Start of THE INPUT
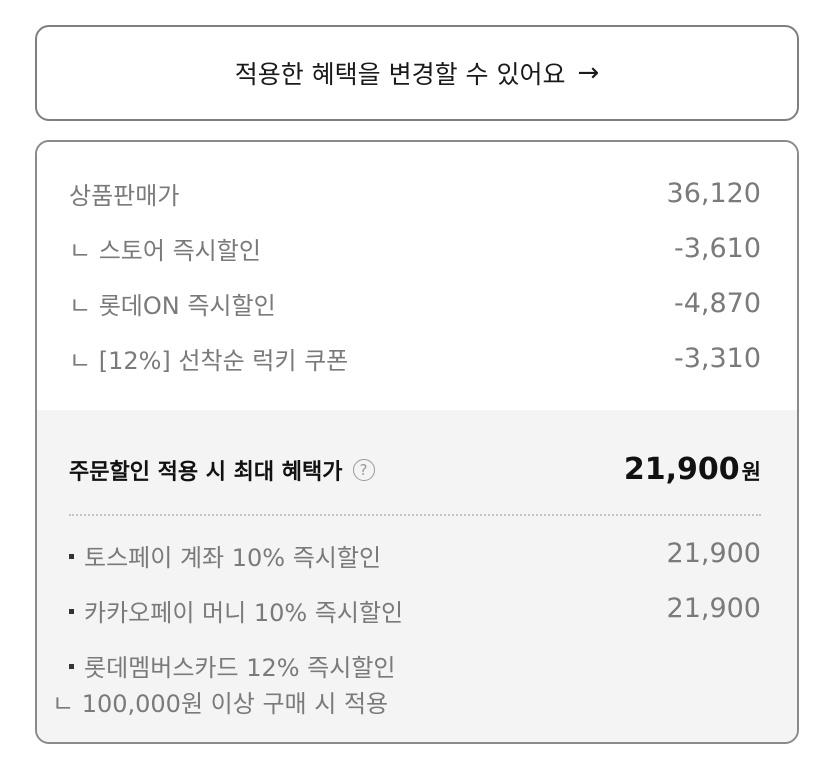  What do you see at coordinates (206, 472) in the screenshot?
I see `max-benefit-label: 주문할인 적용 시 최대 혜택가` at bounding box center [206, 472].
End of THE INPUT
Start of THE INPUT
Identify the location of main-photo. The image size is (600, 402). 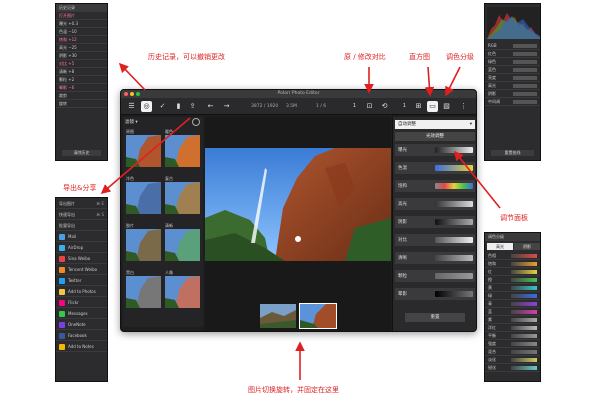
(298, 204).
End of THE INPUT
Start of THE INPUT
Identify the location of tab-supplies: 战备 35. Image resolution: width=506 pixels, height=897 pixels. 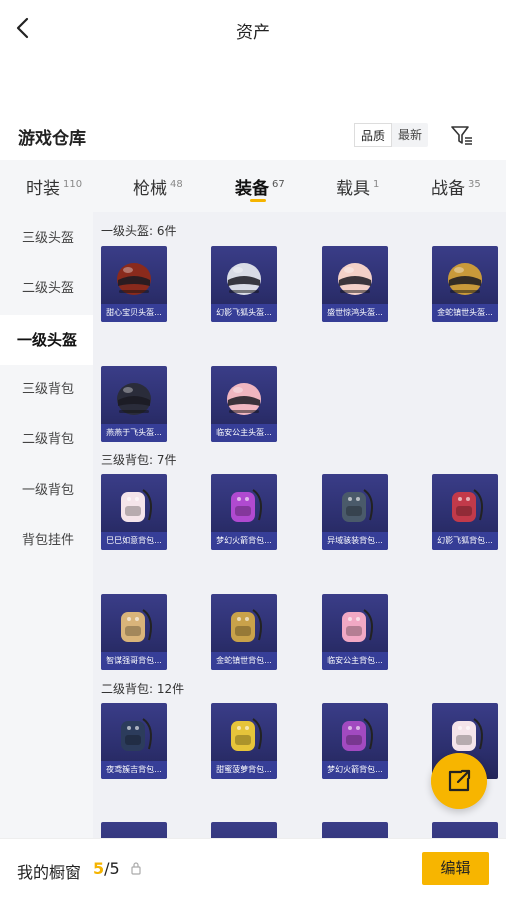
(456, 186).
End of THE INPUT
▸ WHAT TO DO
Copy the material word for word, from the line containing "What do you" through the line containing "center [206, 472].", leaving out the pictures.

▸ RESULT OF THE EXERCISE
  What do you see at coordinates (206, 472) in the screenshot?
I see `max-benefit-label: 주문할인 적용 시 최대 혜택가` at bounding box center [206, 472].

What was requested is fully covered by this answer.